Exercise description: Copy out the items below, swapping every "Given:" for "Goal:" and changing nothing else.

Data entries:
■ ■ ■

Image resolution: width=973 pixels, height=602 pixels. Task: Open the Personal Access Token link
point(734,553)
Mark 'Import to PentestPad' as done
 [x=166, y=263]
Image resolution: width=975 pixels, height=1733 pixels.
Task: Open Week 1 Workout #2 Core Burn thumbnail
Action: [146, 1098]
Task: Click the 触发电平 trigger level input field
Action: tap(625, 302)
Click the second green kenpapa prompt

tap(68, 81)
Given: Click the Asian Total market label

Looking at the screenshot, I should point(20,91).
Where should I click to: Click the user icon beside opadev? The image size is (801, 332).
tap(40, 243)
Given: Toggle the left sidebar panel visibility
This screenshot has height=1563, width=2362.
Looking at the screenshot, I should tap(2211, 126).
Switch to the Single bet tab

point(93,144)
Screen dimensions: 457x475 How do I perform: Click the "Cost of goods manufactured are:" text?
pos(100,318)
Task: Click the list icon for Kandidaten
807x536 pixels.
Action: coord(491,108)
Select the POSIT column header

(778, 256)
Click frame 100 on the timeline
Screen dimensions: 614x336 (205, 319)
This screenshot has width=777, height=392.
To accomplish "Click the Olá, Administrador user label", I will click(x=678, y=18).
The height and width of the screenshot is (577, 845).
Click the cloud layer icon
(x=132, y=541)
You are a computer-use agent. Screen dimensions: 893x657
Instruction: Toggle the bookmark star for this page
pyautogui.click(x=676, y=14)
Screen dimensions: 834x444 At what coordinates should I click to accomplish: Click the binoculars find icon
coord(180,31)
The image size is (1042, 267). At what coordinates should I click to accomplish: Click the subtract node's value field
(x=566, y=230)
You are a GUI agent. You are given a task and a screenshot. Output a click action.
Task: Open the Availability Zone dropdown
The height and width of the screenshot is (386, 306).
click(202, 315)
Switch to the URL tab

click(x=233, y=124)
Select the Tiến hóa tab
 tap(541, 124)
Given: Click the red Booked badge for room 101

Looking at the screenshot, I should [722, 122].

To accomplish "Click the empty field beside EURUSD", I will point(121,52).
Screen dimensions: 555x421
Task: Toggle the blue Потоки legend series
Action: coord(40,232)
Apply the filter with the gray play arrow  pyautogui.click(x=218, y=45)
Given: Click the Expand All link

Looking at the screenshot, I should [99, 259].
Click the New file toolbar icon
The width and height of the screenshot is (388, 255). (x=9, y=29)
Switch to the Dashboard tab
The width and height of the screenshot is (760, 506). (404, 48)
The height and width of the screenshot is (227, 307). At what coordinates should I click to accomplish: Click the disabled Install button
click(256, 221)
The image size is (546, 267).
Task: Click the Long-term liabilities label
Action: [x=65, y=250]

■ ■ ■

The output:
Image resolution: width=973 pixels, height=602 pixels. Task: Open the Personal Access Token link
point(734,553)
Mark 'Import to PentestPad' as done
 [x=166, y=263]
Image resolution: width=975 pixels, height=1733 pixels.
Task: Open Week 1 Workout #2 Core Burn thumbnail
Action: [146, 1098]
Task: Click the 触发电平 trigger level input field
Action: tap(625, 302)
Click the second green kenpapa prompt

tap(68, 81)
Goal: Click the Asian Total market label

Looking at the screenshot, I should point(20,91).
Where should I click to: Click the user icon beside opadev? The image size is (801, 332).
tap(40, 243)
Goal: Toggle the left sidebar panel visibility
This screenshot has height=1563, width=2362.
Looking at the screenshot, I should tap(2211, 126).
Switch to the Single bet tab

point(93,144)
Screen dimensions: 457x475 How do I perform: Click the "Cost of goods manufactured are:" text?
pos(100,318)
Task: Click the list icon for Kandidaten
807x536 pixels.
Action: coord(491,108)
Select the POSIT column header

(778, 256)
Click frame 100 on the timeline
Screen dimensions: 614x336 (205, 319)
This screenshot has width=777, height=392.
To accomplish "Click the Olá, Administrador user label", I will click(x=678, y=18).
The height and width of the screenshot is (577, 845).
Click the cloud layer icon
(x=132, y=541)
You are a computer-use agent. Screen dimensions: 893x657
Instruction: Toggle the bookmark star for this page
pyautogui.click(x=676, y=14)
Screen dimensions: 834x444 At what coordinates should I click to accomplish: Click the binoculars find icon
coord(180,31)
The image size is (1042, 267). At what coordinates should I click to accomplish: Click the subtract node's value field
(x=566, y=230)
You are a GUI agent. You are given a task and a screenshot. Output a click action.
Task: Open the Availability Zone dropdown
The height and width of the screenshot is (386, 306).
click(202, 315)
Switch to the URL tab

click(x=233, y=124)
Select the Tiến hóa tab
 tap(541, 124)
Goal: Click the red Booked badge for room 101

Looking at the screenshot, I should [722, 122].

To accomplish "Click the empty field beside EURUSD", I will point(121,52).
Screen dimensions: 555x421
Task: Toggle the blue Потоки legend series
Action: coord(40,232)
Apply the filter with the gray play arrow  pyautogui.click(x=218, y=45)
Goal: Click the Expand All link

Looking at the screenshot, I should [99, 259].
Click the New file toolbar icon
The width and height of the screenshot is (388, 255). (x=9, y=29)
Switch to the Dashboard tab
The width and height of the screenshot is (760, 506). (404, 48)
The height and width of the screenshot is (227, 307). At what coordinates should I click to accomplish: Click the disabled Install button
click(256, 221)
The image size is (546, 267).
Task: Click the Long-term liabilities label
Action: [x=65, y=250]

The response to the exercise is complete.